We are self-sufficient re green ‘salad’ and ‘fake spinach’ for about half a year. Our top edible wild flowers in terms of yield are Dandelion, Fireweed, Meadow Goat’s Beard …
why does the grim reaper have a scythe
… and White Stonecrop: both tasty …
jurassic park jelly
… and ornamental:
With standard vegetables (accepted as edible by the majority) we did crop rotation – and the tomatoes look happiest as solitary plants in new places …
analyzing spatial models of choice and judgment
The Surprise Vegetable Award goes to an old heirloom variety, called Gartenmelde in German:
Last year exactly one seedling showed up, and we left it untouched. This year the garden was flooded with purple plants in spring:
virtual zen garden
There are two main categories of edible plants – and two different branches of the food chain: Things we mainly eat, like tomatoes, herbs, onion, and garlic …
… and the ones dedicated to alien species. Top example: The plants that should provide for our self-sufficiency in carbohydrates:
In the background of this image you see the helpful aliens in our garden, the ones that try to make themselves useful in this biosphere:
force on garden hose
so called art
But looking closer, there is another army of slimy life-forms, well organized and possibly controlled by a superior civilization in another dimension:
the matrix intro
protocol negotiation failed please try again
microwaving live animals
This garden is fertilizer- and pest-control-free, so we can only try to complement the food chain with proper – and more likeable – creatures:
solutions to problems
Yes, I have been told already it might not eat this particular variety of aliens as their slime is too bitter. I hope for some mutation!
But we are optimistic: We managed to tune in other life-forms to our philosophy as well and made them care about our energy technology:
so you want to be an engineer
This is a young blackbird.

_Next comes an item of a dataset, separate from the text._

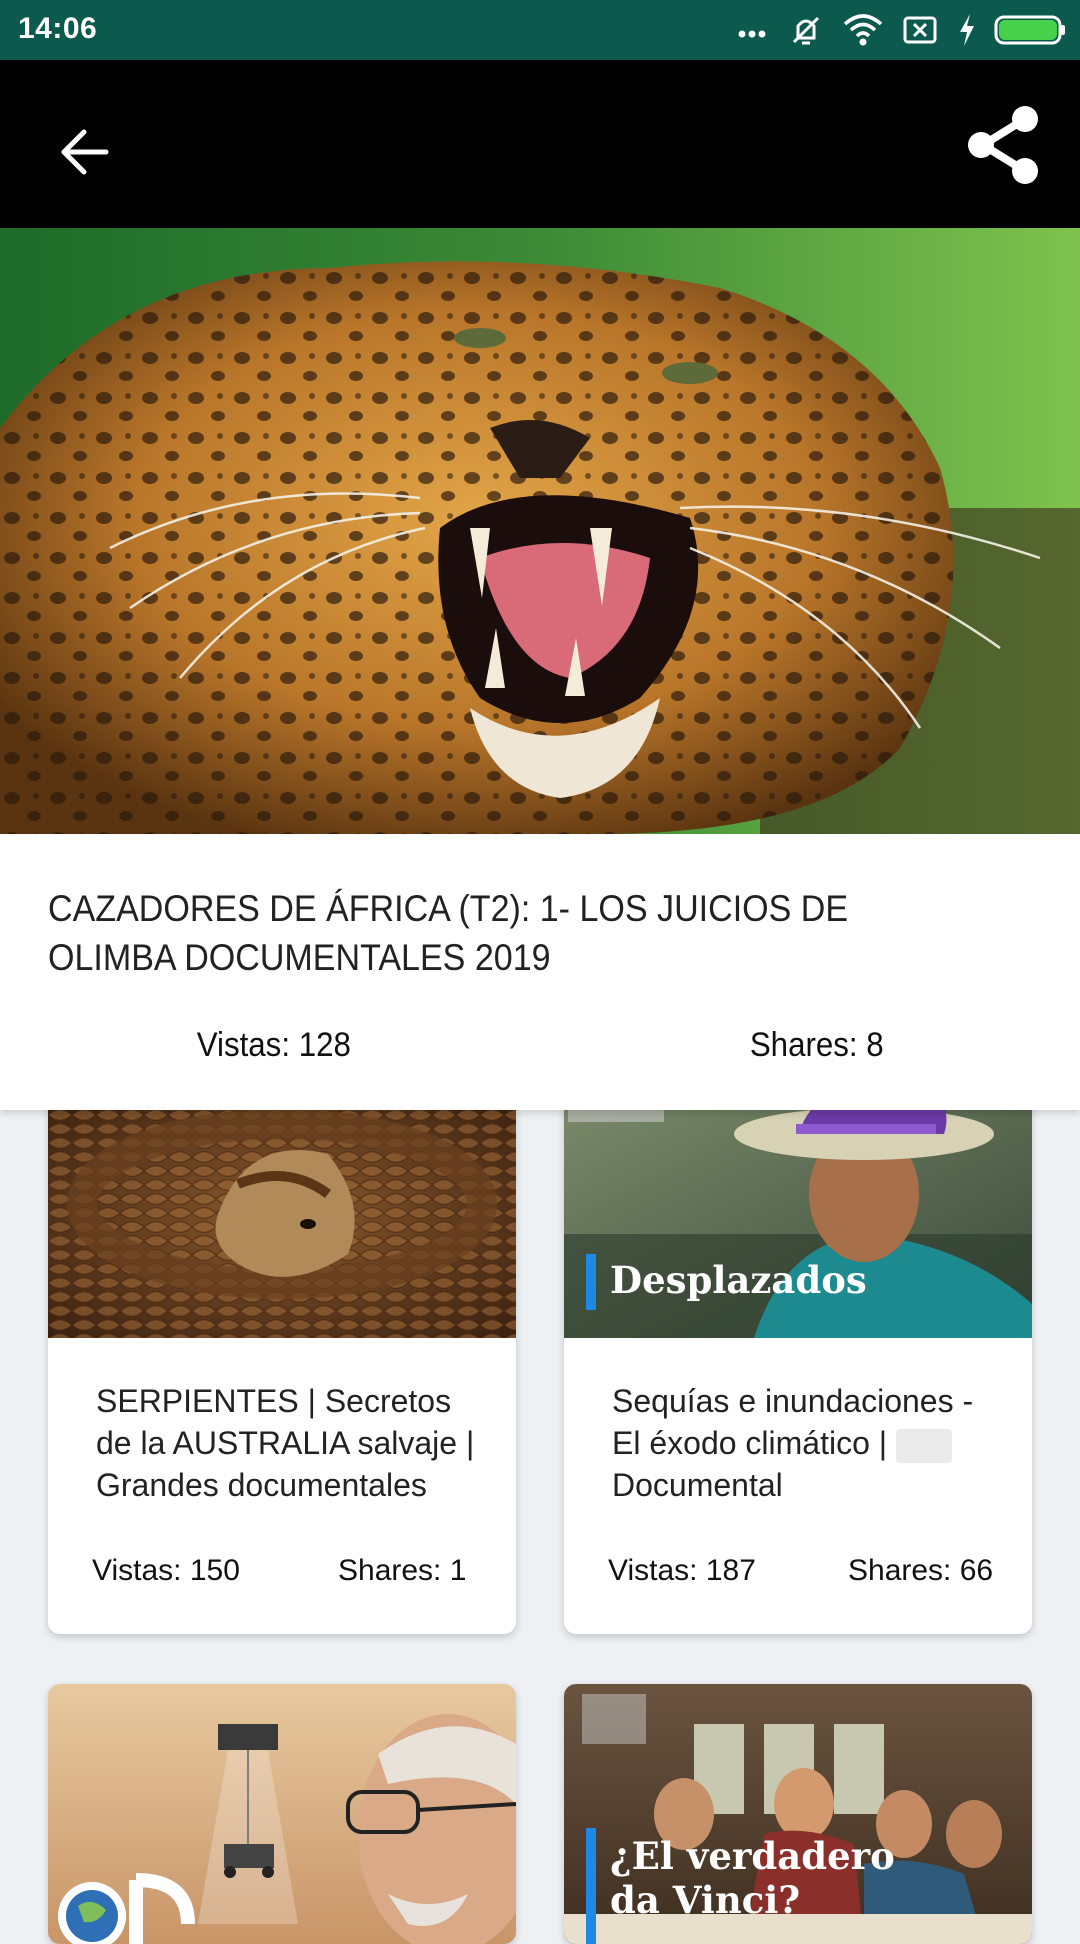  Describe the element at coordinates (274, 1045) in the screenshot. I see `video-views: Vistas: 128` at that location.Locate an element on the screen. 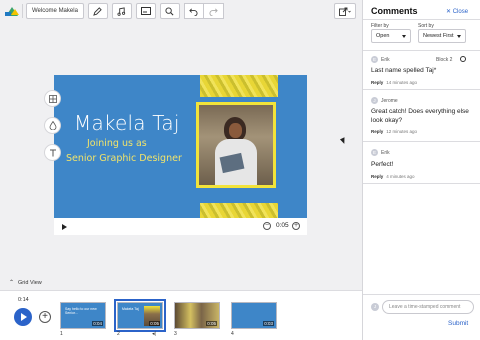 This screenshot has width=480, height=340. slide-thumbnail: Say hello to our new Senior... 0:04 is located at coordinates (83, 316).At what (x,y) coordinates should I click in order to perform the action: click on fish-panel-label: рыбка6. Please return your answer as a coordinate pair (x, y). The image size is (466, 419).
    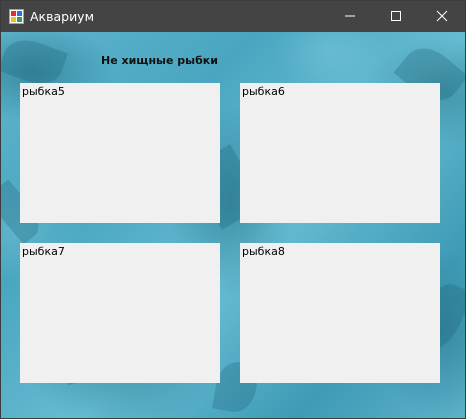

Grown up, it will skillfully de-slime and kill aliens, Men-in-Black-style.
Life-forms too quick or too small for our random snapshot photography deserve an honorable mention: Welcome, little snake (again an alien-killer) and thanks mason bees for clogging every hole or tube in the shed!
It is a pity I wasted the jurassic park search term on the snail already as of course we have pet dinosaurs:
So in summary, this biotope really has a gigantic bug, as we nerds say.